*** RECORDS TO USE Section Begins ***
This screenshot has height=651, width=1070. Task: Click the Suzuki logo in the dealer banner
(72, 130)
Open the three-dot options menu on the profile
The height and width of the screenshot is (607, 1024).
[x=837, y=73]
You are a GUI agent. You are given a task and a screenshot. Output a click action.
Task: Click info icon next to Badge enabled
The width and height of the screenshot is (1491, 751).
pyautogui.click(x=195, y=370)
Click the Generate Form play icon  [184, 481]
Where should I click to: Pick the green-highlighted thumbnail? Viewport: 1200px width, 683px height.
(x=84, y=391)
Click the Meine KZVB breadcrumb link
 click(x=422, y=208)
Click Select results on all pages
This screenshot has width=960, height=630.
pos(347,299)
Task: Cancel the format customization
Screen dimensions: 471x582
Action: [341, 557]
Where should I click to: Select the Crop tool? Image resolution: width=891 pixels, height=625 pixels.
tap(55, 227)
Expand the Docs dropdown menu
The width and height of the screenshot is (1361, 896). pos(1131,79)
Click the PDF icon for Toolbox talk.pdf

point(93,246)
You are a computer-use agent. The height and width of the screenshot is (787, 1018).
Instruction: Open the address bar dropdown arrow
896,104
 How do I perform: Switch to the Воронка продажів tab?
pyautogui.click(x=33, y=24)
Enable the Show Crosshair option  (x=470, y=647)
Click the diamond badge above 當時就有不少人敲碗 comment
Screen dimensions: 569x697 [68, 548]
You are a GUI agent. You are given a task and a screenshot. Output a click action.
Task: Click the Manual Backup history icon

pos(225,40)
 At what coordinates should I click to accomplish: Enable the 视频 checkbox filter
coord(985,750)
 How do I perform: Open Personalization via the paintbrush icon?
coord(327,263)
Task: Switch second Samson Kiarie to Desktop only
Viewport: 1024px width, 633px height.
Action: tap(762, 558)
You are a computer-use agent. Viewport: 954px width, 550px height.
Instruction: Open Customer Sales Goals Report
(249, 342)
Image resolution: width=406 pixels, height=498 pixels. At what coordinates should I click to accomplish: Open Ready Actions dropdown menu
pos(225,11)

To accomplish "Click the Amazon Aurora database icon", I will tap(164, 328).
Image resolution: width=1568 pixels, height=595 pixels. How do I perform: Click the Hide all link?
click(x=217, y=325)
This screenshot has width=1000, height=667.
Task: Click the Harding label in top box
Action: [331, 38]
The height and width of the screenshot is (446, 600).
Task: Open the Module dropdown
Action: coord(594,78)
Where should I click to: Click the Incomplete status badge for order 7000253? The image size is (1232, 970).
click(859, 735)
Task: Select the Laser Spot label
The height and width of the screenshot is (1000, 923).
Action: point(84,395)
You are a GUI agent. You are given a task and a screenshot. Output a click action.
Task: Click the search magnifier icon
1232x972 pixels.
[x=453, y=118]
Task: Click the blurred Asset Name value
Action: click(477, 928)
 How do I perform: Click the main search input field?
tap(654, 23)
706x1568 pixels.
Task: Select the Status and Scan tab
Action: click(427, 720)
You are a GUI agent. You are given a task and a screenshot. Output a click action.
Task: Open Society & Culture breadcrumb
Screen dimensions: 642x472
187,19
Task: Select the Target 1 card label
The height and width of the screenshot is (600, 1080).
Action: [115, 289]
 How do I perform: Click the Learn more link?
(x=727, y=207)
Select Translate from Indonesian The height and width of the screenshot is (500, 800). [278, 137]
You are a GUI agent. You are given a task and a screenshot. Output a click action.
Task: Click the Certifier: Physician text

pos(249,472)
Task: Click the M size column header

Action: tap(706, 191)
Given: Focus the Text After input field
*** RECORDS TO USE Section Ends ***
WHAT THIS TASK INVOLVES :: Only the lines from the one containing "How do I perform: Click the main" through the end of the material belong in the answer, each restated word for word.

WRITTEN SOLUTION ::
 How do I perform: Click the main search input field?
tap(654, 23)
706x1568 pixels.
Task: Select the Status and Scan tab
Action: click(427, 720)
You are a GUI agent. You are given a task and a screenshot. Output a click action.
Task: Open Society & Culture breadcrumb
Screen dimensions: 642x472
187,19
Task: Select the Target 1 card label
The height and width of the screenshot is (600, 1080).
Action: [115, 289]
 How do I perform: Click the Learn more link?
(x=727, y=207)
Select Translate from Indonesian The height and width of the screenshot is (500, 800). [278, 137]
You are a GUI agent. You are given a task and a screenshot. Output a click action.
Task: Click the Certifier: Physician text

pos(249,472)
Task: Click the M size column header

Action: tap(706, 191)
Given: Focus the Text After input field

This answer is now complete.